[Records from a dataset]
_ _ _ _ _ _ _

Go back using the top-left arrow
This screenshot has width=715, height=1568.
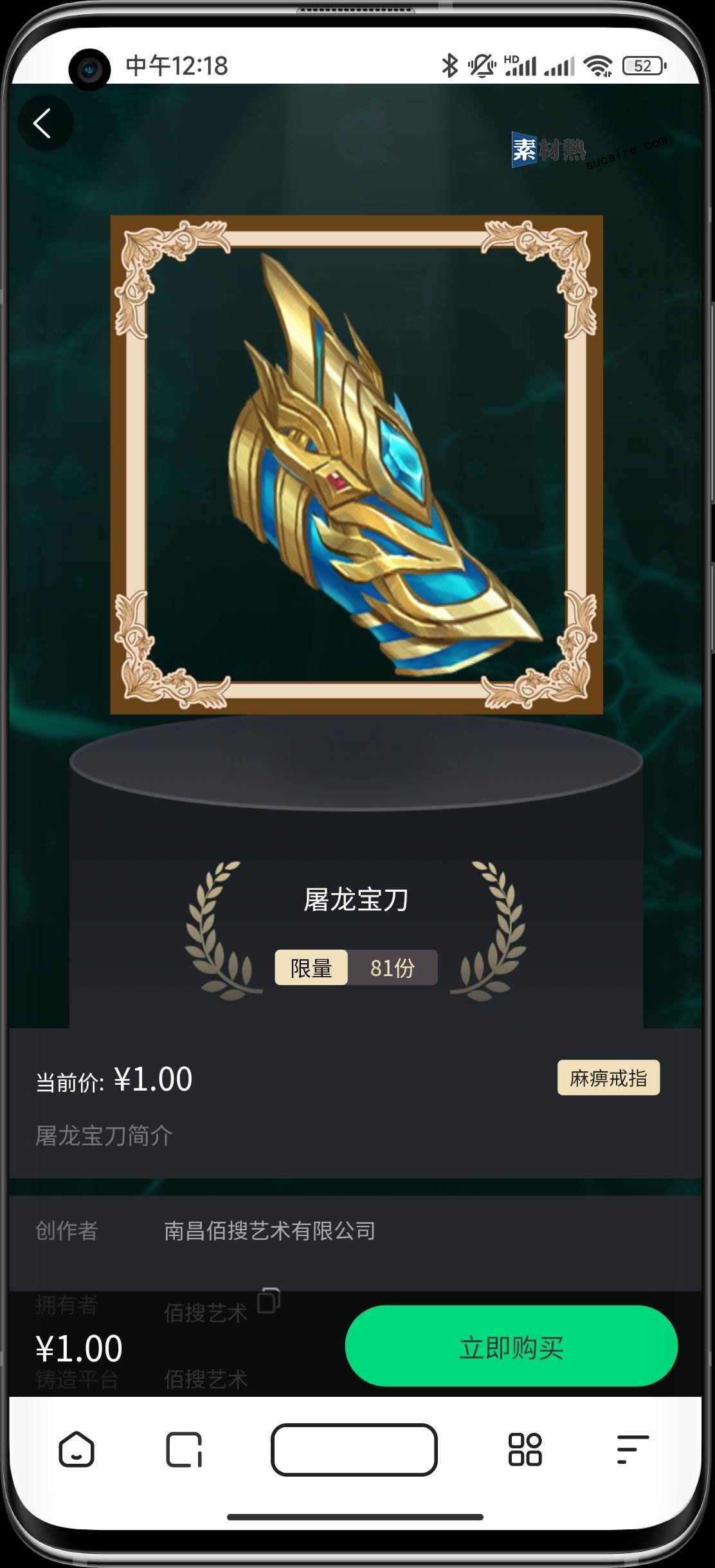click(x=44, y=123)
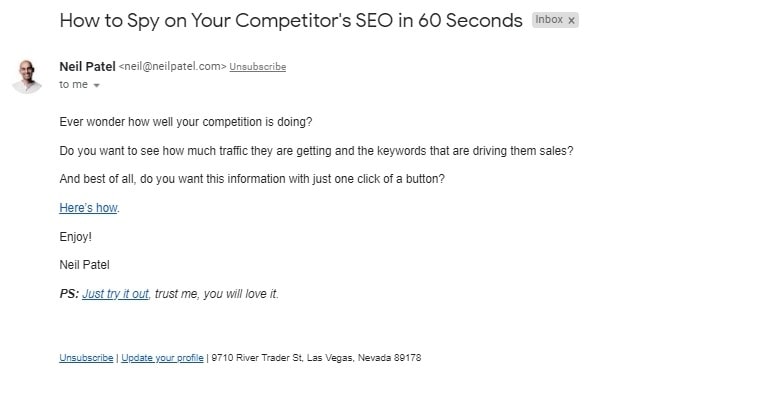The height and width of the screenshot is (403, 757).
Task: Click the Inbox label tag
Action: coord(549,20)
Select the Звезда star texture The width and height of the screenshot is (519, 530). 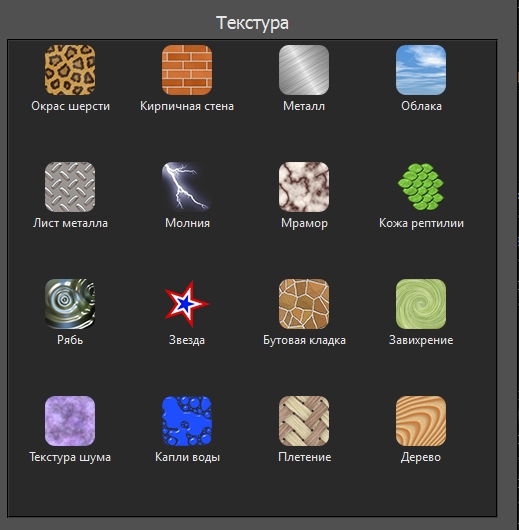(x=187, y=304)

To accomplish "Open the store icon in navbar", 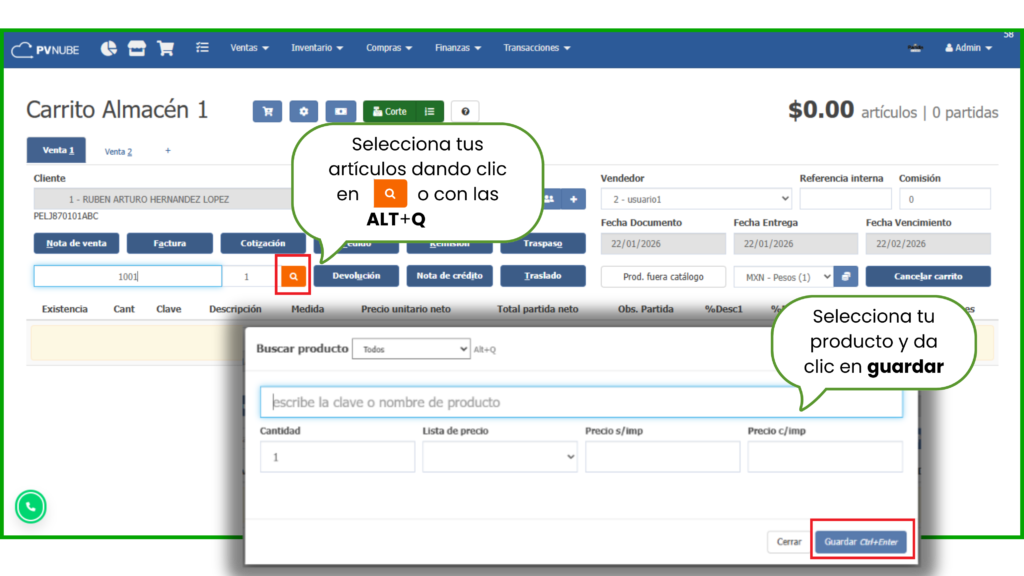I will pyautogui.click(x=137, y=48).
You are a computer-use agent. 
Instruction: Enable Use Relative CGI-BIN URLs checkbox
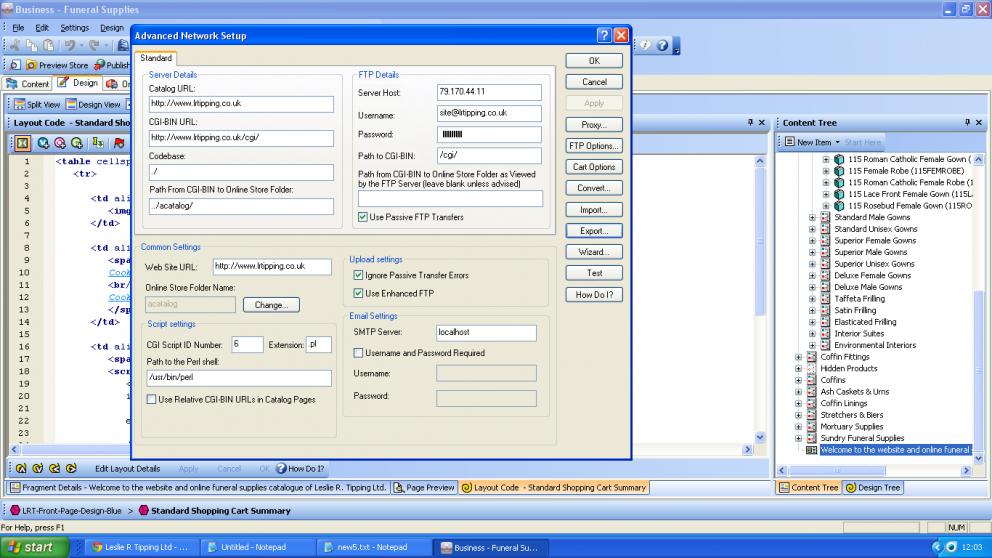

_ _ _ _ _ _ _

■ **WHAT IS BEING ASKED**
Omit the pictures and retype exactly the lines from the one containing "You are a computer-use agent." through the end of the entries above.

■ **SOLUTION TO THIS PROBLEM**
You are a computer-use agent. 
Instruction: Enable Use Relative CGI-BIN URLs checkbox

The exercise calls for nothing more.